Адам с силой сжал руки, так что побелели костяшки пальцев.

– Ты сеешь сомнение в мою душу, – в ярости выдохнул он. – И так происходит всякий раз. Я тебя боюсь. Что мне делать, Сэмюэл? Скажи! В толк не возьму, как тебе удается так четко все определить. Так что же я должен сделать?

– Я знаю средства от всех недугов, Адам, хотя сам ими не пользуюсь. Да, я всегда знаю, как следует поступить. Попытайся найти другую Кэти и позволь ей уничтожить память о той, прежней, которая является плодом твоей фантазии. Пусть сойдутся в схватке, а ты наблюдай и отдай душу и сердце победительнице. Но это не самое удачное средство. А лучше всего открыть для себя совсем новую, неведомую красоту, которая вытеснит прежний идеал.

– Страшно начинать заново, – признался Адам.

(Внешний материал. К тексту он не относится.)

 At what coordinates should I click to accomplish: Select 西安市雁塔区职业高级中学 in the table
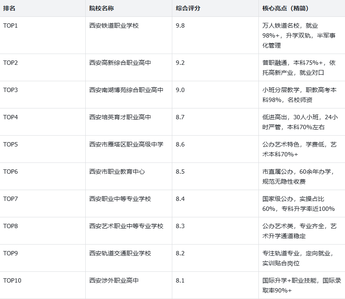click(x=126, y=145)
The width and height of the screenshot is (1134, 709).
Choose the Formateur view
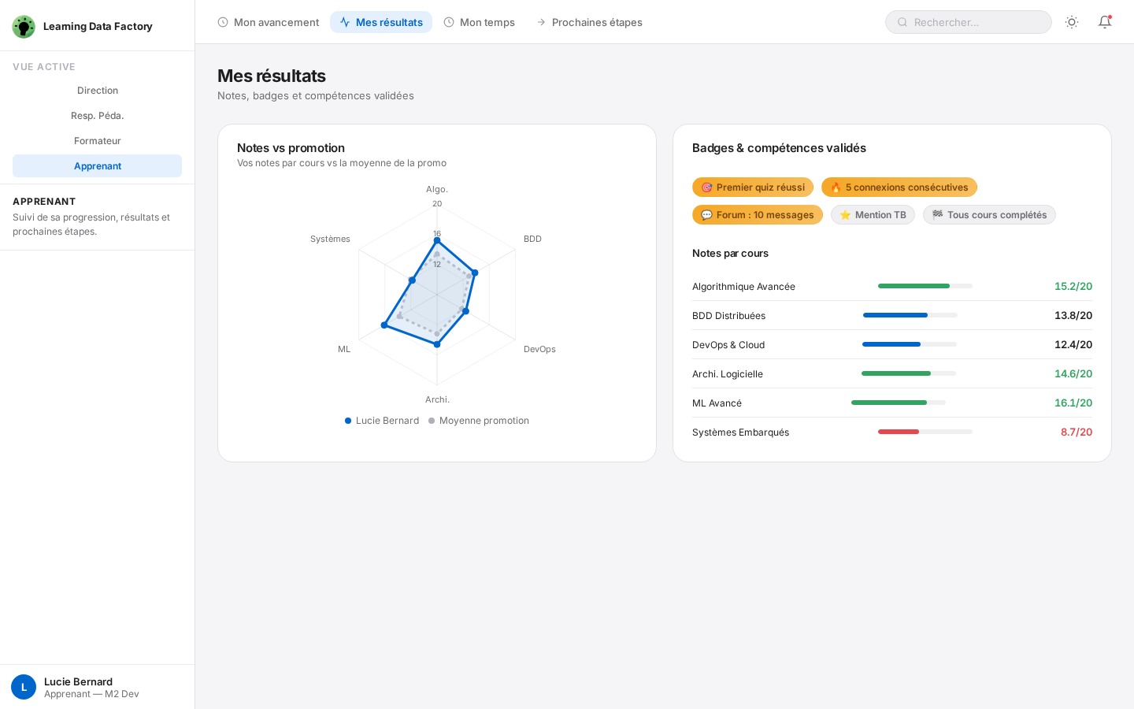(98, 141)

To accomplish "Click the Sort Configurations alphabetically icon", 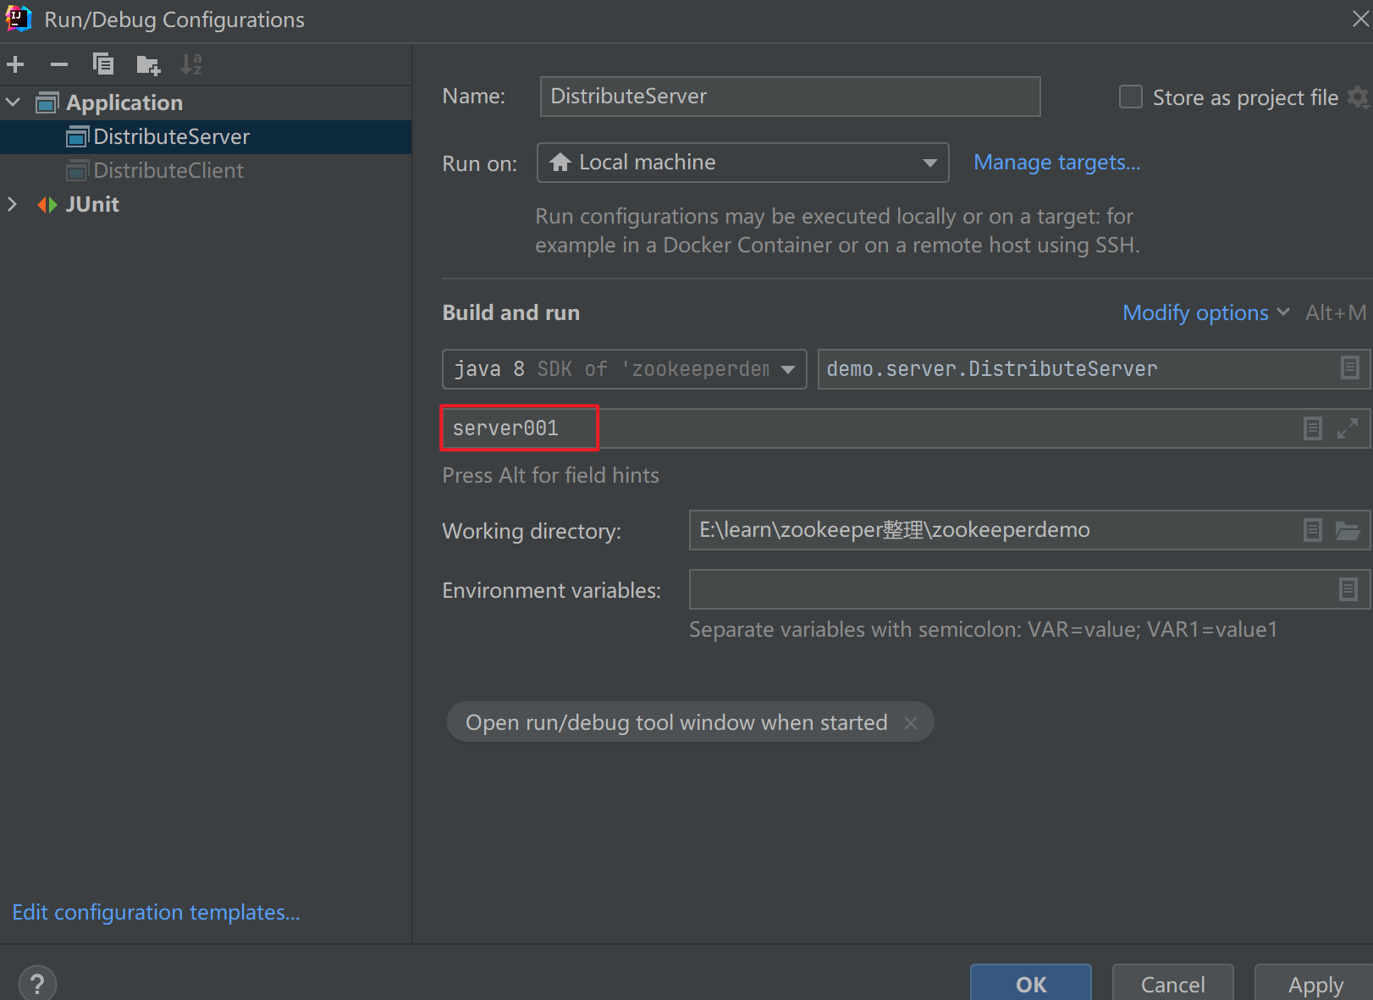I will point(191,64).
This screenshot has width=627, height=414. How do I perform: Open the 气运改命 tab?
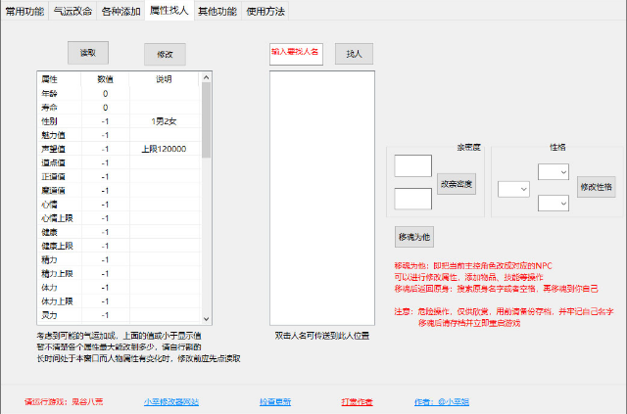click(x=72, y=11)
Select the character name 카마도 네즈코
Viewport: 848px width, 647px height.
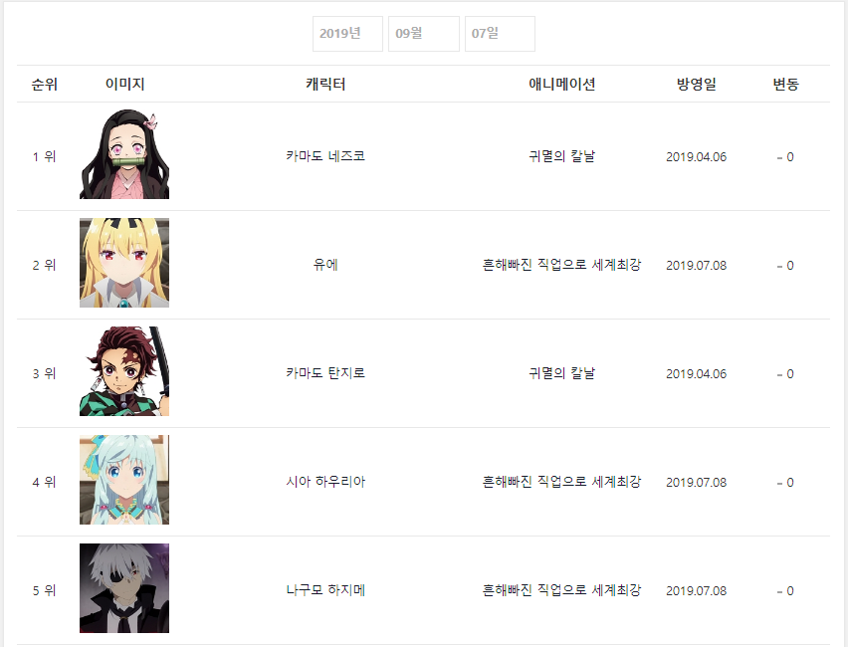click(x=325, y=156)

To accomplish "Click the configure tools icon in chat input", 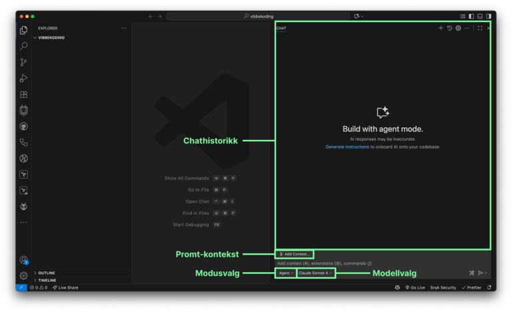I will 471,273.
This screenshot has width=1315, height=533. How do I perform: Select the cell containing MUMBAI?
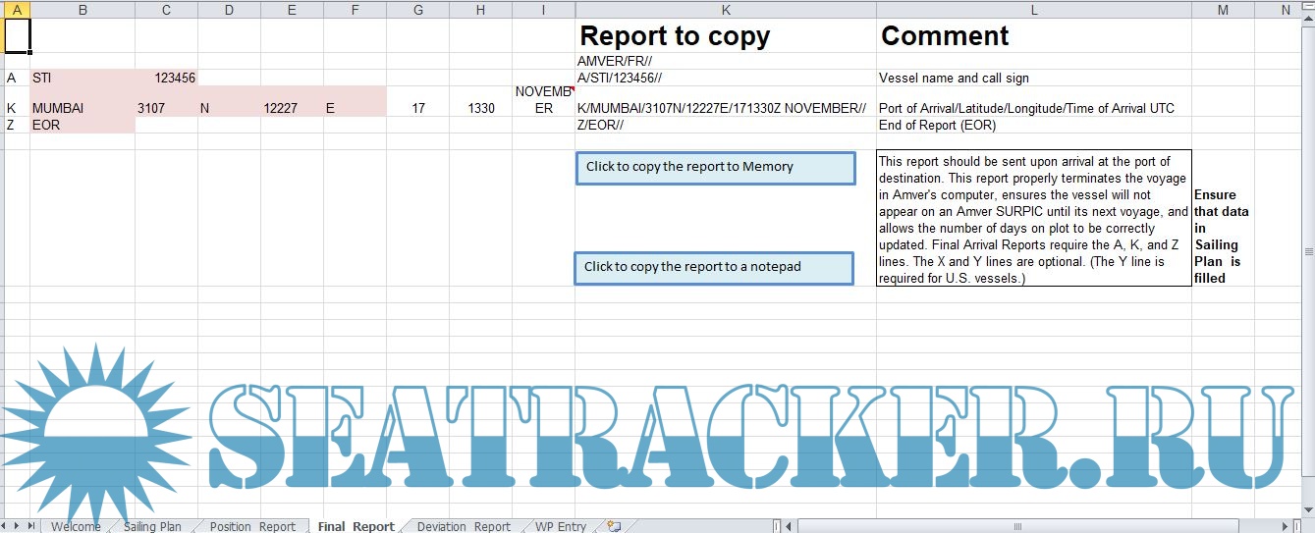82,108
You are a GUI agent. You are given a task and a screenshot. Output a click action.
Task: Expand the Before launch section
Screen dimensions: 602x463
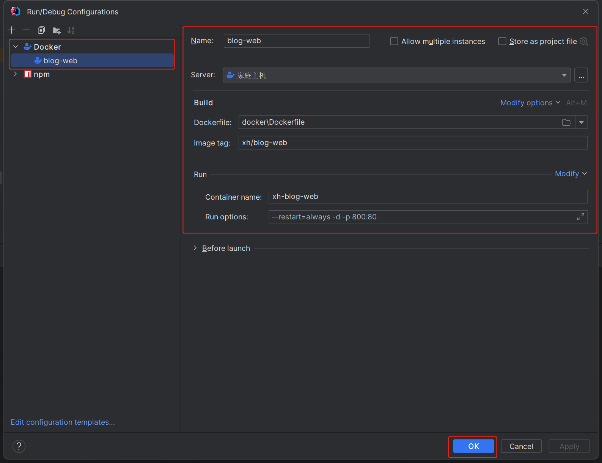coord(195,248)
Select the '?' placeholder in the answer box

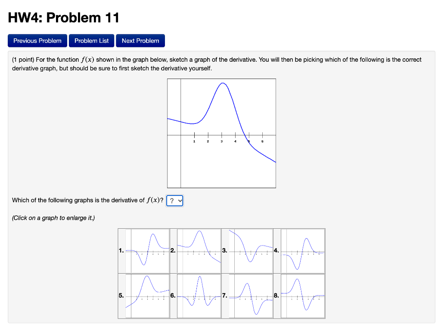[x=172, y=200]
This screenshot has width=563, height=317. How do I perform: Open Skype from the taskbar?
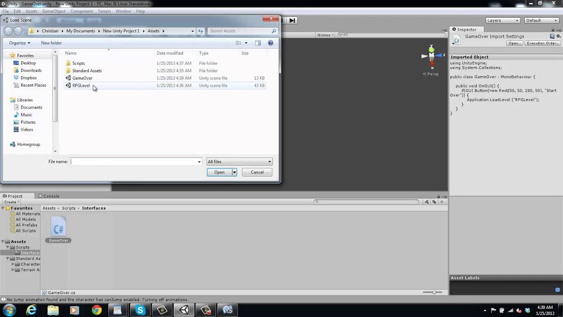tap(140, 310)
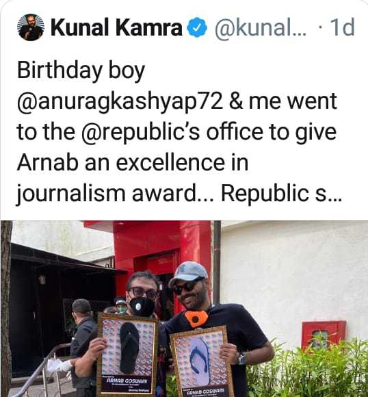Screen dimensions: 368x397
Task: Select the truncated @kunal... handle
Action: coord(261,28)
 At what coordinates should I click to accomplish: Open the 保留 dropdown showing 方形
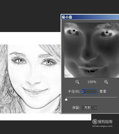(89, 108)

– Знакомая песня. А теперь позволю проявить эгоизм и напомнить о себе. Я уезжаю, Адам, и пришел проститься.

– Как это?

– Дочь Олив пригласила нас с Лайзой погостить у нее в Салинасе. Послезавтра двинемся в путь.

– Но вы же вернетесь?

– Погостим у Олив месяц-другой, – продолжил Сэмюэл, – а там придет письмо от Джорджа. Он страшно обидится, если мы не навестим его в Пасо-Роблесе. А потом Молли захочется повидаться с нами в Сан-Франциско. Затем придет очередь Уилла, может быть, даже Джо пригласит нас побывать на Востоке. Если, конечно, доживем до той поры.

– Разве вам эта затея не по душе? Вы заслужили отдых. Достаточно гнули спину, копаясь в куче камней и пыли.

– А я люблю эту кучу пыли, – признался Сэмюэл. – Как собака любит самого хилого щенка. Люблю каждый камешек на бесплодной земле, о которую ломается лемех плуга. Люблю и ее обделенные водой недра. Чувствую, где-то в этой иссушенной земле скрывается богатство.

– Вы заслужили отдых.

– Ну, заладил, – усмехнулся Сэмюэл. – Пришлось смириться, и я смирился, принял все, как есть. Вот ты говоришь «заслужил отдых», а мне слышится: «Жизнь подошла к концу».

– И вы этому верите?

– Я это принимаю как данность.

– Нет, так нельзя, – заволновался Адам. – Если смиритесь, то не сможете жить дальше!

– Знаю, – согласился Сэмюэл.

– Вы на это не пойдете.

– Почему же?

– Не хочу, чтобы вы смирились.

– Знаешь, Адам, я любопытный старик, и самое печальное, что мое любопытство начинает иссякать. Вот так я, наверное, и понял, что пора навестить детей. И теперь часто приходится изображать интерес, которого нет и в помине.

– По мне, так уж лучше бы вы и дальше надрывались на своем бесплодном клочке земли.

– Как отрадно это слышать, – улыбнулся Сэмюэл. – Спасибо, Адам. Как приятно чувствовать, что тебя любят, пусть и с опозданием.

Адам вдруг резко повернулся, вынуждая и Сэмюэла остановиться.

– Я понимаю, чем вам обязан, – начал он. – Но расплатиться нечем. И все же хочу попросить еще об одном одолжении. А если попрошу, окажете ли вы любезность, возможно, спасая своим согласием мне жизнь?

– Разумеется, если это в моих силах.

Адам махнул рукой на запад, описывая дугу:

– Земля, что там раскинулась… Поможете разбить сад, о котором мы столько говорили, построить ветряные мельницы, вырыть колодцы и посадить поля люцерны? Выращивали бы цветы на семена. Прибыльное дело. Представьте только, акры душистого горошка и огромные золотистые квадраты, засаженные календулой. А еще акров десять роз для садов на Западе. А какой от них пойдет аромат, когда подует западный ветер!

– Еще немного, и я расплачусь, – сказал Сэмюэл. – А старику плакать не годится. – На его глаза и правда навернулись слезы. – Спасибо тебе, Адам. Твоя просьба так же сладка, как аромат роз, доносимый западным ветром.

– Значит, вы ее исполните?

– Нет, не исполню. Но мысленно представлю твой сад, когда в Салинасе буду слушать Уильяма Дженнингса Брайана, и, возможно, поверю в возможность осуществления твоей мечты.

– Но я действительно хочу это сделать.

– Съезди к моему Тому. Он поможет. Дай ему волю, он посадил бы розы по всей земле, бедный мой мальчик.

– Вы ведь понимаете, Сэмюэл, на что идете?

– Еще как понимаю, а потому дело, считай, наполовину сделано.

– Какой же вы упрямец!

– И спорщик, – подтвердил Сэмюэл. – Лайза так и зовет меня – «спорщик». Но вот я запутался в паутине, что сплели мои дети, и, знаешь, мне это нравится.